● **What you need to do**:
Copy out every line of the material below word for word, with nothing added, dropped, or altered.

● **Input for this task**:
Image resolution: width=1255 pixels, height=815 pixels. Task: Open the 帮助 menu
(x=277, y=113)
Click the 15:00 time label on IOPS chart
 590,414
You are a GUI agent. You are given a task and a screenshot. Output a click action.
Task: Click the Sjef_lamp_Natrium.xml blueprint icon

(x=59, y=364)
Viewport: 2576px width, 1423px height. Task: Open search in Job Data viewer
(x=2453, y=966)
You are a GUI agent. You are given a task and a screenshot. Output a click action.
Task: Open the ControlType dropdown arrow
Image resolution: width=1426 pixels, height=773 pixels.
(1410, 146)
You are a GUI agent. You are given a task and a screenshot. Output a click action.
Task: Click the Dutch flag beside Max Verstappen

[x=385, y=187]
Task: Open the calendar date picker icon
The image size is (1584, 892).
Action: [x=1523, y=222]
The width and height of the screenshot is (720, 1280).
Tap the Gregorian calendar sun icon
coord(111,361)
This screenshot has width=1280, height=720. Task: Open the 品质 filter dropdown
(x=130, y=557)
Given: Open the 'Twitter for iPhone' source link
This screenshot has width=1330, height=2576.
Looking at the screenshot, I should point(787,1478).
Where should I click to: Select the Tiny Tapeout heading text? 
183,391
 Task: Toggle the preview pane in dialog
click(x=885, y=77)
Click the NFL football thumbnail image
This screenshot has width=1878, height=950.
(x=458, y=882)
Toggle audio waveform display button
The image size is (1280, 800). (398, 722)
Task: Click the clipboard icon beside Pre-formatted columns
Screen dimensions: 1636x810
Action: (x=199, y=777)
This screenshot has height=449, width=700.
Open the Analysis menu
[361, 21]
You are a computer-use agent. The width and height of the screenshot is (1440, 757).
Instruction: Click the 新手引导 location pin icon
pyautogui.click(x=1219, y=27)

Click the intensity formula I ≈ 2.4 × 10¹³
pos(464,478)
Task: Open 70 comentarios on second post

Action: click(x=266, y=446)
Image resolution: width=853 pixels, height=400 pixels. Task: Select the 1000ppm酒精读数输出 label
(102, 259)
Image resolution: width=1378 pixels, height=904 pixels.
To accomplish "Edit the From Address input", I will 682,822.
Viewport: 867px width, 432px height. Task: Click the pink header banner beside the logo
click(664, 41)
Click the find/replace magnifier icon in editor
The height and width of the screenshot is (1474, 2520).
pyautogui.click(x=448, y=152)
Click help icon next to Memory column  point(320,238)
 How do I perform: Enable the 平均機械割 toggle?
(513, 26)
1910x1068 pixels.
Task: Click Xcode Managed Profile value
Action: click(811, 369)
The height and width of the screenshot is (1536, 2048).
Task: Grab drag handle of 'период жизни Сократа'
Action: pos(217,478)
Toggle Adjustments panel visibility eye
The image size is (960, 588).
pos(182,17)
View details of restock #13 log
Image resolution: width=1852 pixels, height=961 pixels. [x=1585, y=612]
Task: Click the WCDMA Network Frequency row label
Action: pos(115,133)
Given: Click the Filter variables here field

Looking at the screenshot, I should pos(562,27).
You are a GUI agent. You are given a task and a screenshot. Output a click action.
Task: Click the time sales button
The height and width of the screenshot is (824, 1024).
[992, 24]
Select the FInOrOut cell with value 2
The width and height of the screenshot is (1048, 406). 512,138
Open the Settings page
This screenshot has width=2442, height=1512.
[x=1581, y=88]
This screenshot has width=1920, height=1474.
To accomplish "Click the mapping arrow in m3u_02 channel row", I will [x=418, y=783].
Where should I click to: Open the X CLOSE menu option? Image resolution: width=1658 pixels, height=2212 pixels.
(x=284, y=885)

● **The solution**:
Image resolution: width=1255 pixels, height=815 pixels. Task: Open the 帮助 menu
(x=277, y=113)
Click the 15:00 time label on IOPS chart
 590,414
You are a GUI agent. You are given a task and a screenshot. Output a click action.
Task: Click the Sjef_lamp_Natrium.xml blueprint icon

(x=59, y=364)
Viewport: 2576px width, 1423px height. Task: Open search in Job Data viewer
(x=2453, y=966)
You are a GUI agent. You are given a task and a screenshot. Output a click action.
Task: Open the ControlType dropdown arrow
Image resolution: width=1426 pixels, height=773 pixels.
(1410, 146)
You are a GUI agent. You are given a task and a screenshot. Output a click action.
Task: Click the Dutch flag beside Max Verstappen

[x=385, y=187]
Task: Open the calendar date picker icon
The image size is (1584, 892).
Action: [x=1523, y=222]
The width and height of the screenshot is (720, 1280).
Tap the Gregorian calendar sun icon
coord(111,361)
This screenshot has width=1280, height=720. Task: Open the 品质 filter dropdown
(x=130, y=557)
Given: Open the 'Twitter for iPhone' source link
This screenshot has width=1330, height=2576.
Looking at the screenshot, I should point(787,1478).
Where should I click to: Select the Tiny Tapeout heading text? 
183,391
 Task: Toggle the preview pane in dialog
click(x=885, y=77)
Click the NFL football thumbnail image
This screenshot has width=1878, height=950.
(x=458, y=882)
Toggle audio waveform display button
The image size is (1280, 800). (398, 722)
Task: Click the clipboard icon beside Pre-formatted columns
Screen dimensions: 1636x810
Action: (x=199, y=777)
This screenshot has height=449, width=700.
Open the Analysis menu
[361, 21]
You are a computer-use agent. The width and height of the screenshot is (1440, 757).
Instruction: Click the 新手引导 location pin icon
pyautogui.click(x=1219, y=27)

Click the intensity formula I ≈ 2.4 × 10¹³
pos(464,478)
Task: Open 70 comentarios on second post

Action: click(x=266, y=446)
Image resolution: width=853 pixels, height=400 pixels. Task: Select the 1000ppm酒精读数输出 label
(102, 259)
Image resolution: width=1378 pixels, height=904 pixels.
To accomplish "Edit the From Address input", I will 682,822.
Viewport: 867px width, 432px height. Task: Click the pink header banner beside the logo
click(664, 41)
Click the find/replace magnifier icon in editor
The height and width of the screenshot is (1474, 2520).
pyautogui.click(x=448, y=152)
Click help icon next to Memory column  point(320,238)
 How do I perform: Enable the 平均機械割 toggle?
(513, 26)
1910x1068 pixels.
Task: Click Xcode Managed Profile value
Action: click(811, 369)
The height and width of the screenshot is (1536, 2048).
Task: Grab drag handle of 'период жизни Сократа'
Action: pos(217,478)
Toggle Adjustments panel visibility eye
The image size is (960, 588).
pos(182,17)
View details of restock #13 log
Image resolution: width=1852 pixels, height=961 pixels. [x=1585, y=612]
Task: Click the WCDMA Network Frequency row label
Action: pos(115,133)
Given: Click the Filter variables here field

Looking at the screenshot, I should pos(562,27).
You are a GUI agent. You are given a task and a screenshot. Output a click action.
Task: Click the time sales button
The height and width of the screenshot is (824, 1024).
[992, 24]
Select the FInOrOut cell with value 2
The width and height of the screenshot is (1048, 406). 512,138
Open the Settings page
This screenshot has width=2442, height=1512.
[x=1581, y=88]
This screenshot has width=1920, height=1474.
To accomplish "Click the mapping arrow in m3u_02 channel row", I will [x=418, y=783].
Where should I click to: Open the X CLOSE menu option? Image resolution: width=1658 pixels, height=2212 pixels.
(x=284, y=885)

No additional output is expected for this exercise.